Artificial spin ice (ASI) systems replicate the principles of the spin ice systems. According to the scientists, “The successful use of ASI as a functional magnonic crystal will depend upon the efficient reconfigurability of their magnetic microstates and the ensuing spin-wave properties.” This precisely is the crux of their research.

The study is collaboration between S. N. Bose Centre and Imperial College, London. While the ASI structures have been fabricated at the Imperial College in the laboratory headed by Dr William. R. Branford, Prof. Anjan Barman’s team at the S. N. Bose Centre, is studying the behaviour of magnons in these ASI structures.

Using an experimental set-up developed in house, the S. N. Bose Centre scientists are studying the samples through Brillouin light scattering (BLS). BLS is an inelastic light scattering phenomenon of light quanta photons from quasiparticles like magnons or phonons, which can help in understanding spin-wave propagation and dispersion under the influence of an external magnetic field.

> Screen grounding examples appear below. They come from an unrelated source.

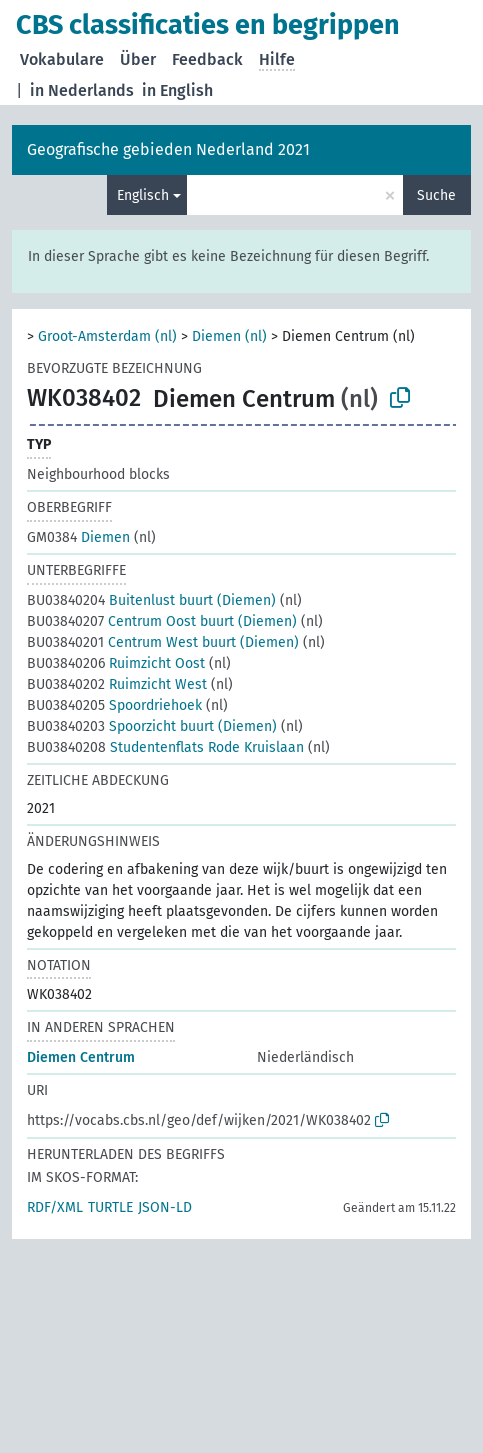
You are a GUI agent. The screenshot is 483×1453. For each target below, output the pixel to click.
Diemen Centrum (81, 1057)
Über (138, 59)
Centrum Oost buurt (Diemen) (162, 621)
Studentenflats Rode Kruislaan (165, 747)
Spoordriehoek (114, 705)
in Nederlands (82, 90)
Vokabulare (62, 59)
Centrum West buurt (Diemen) (163, 642)
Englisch (143, 195)
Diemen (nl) (229, 336)
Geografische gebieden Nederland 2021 (168, 149)
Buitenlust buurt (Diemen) (151, 600)
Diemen (78, 537)
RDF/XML (55, 1207)
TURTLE (110, 1207)
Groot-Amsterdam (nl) (107, 336)
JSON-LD (165, 1207)
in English (177, 90)
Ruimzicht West (117, 684)
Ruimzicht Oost (116, 663)
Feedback (207, 59)
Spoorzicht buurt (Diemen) (152, 726)
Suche (436, 195)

Earlier experiments had mainly used the ferromagnetic resonance technique (FMR), which helped in studying the global or large-scale behaviour of ASI. Hence, the BLS method is a breakaway from the earlier experimental methods. Experimental observations using BLS are consolidated and extrapolated through simulations.

Their studies published in ACS Publications show that the ASI systems can potentially give rise to a huge variety of magnetic microstates, which can be globally or locally controlled by a magnetic field. This would lead to the effective formation of different magnonic crystals by subtle changes in the external magnetic field, more like origami or a kaleidoscope. Therefore, different functions of magnonic circuit components can be performed in the same active element or magnonic crystal only by externally tuning a modest magnetic field, saving huge cost and energy.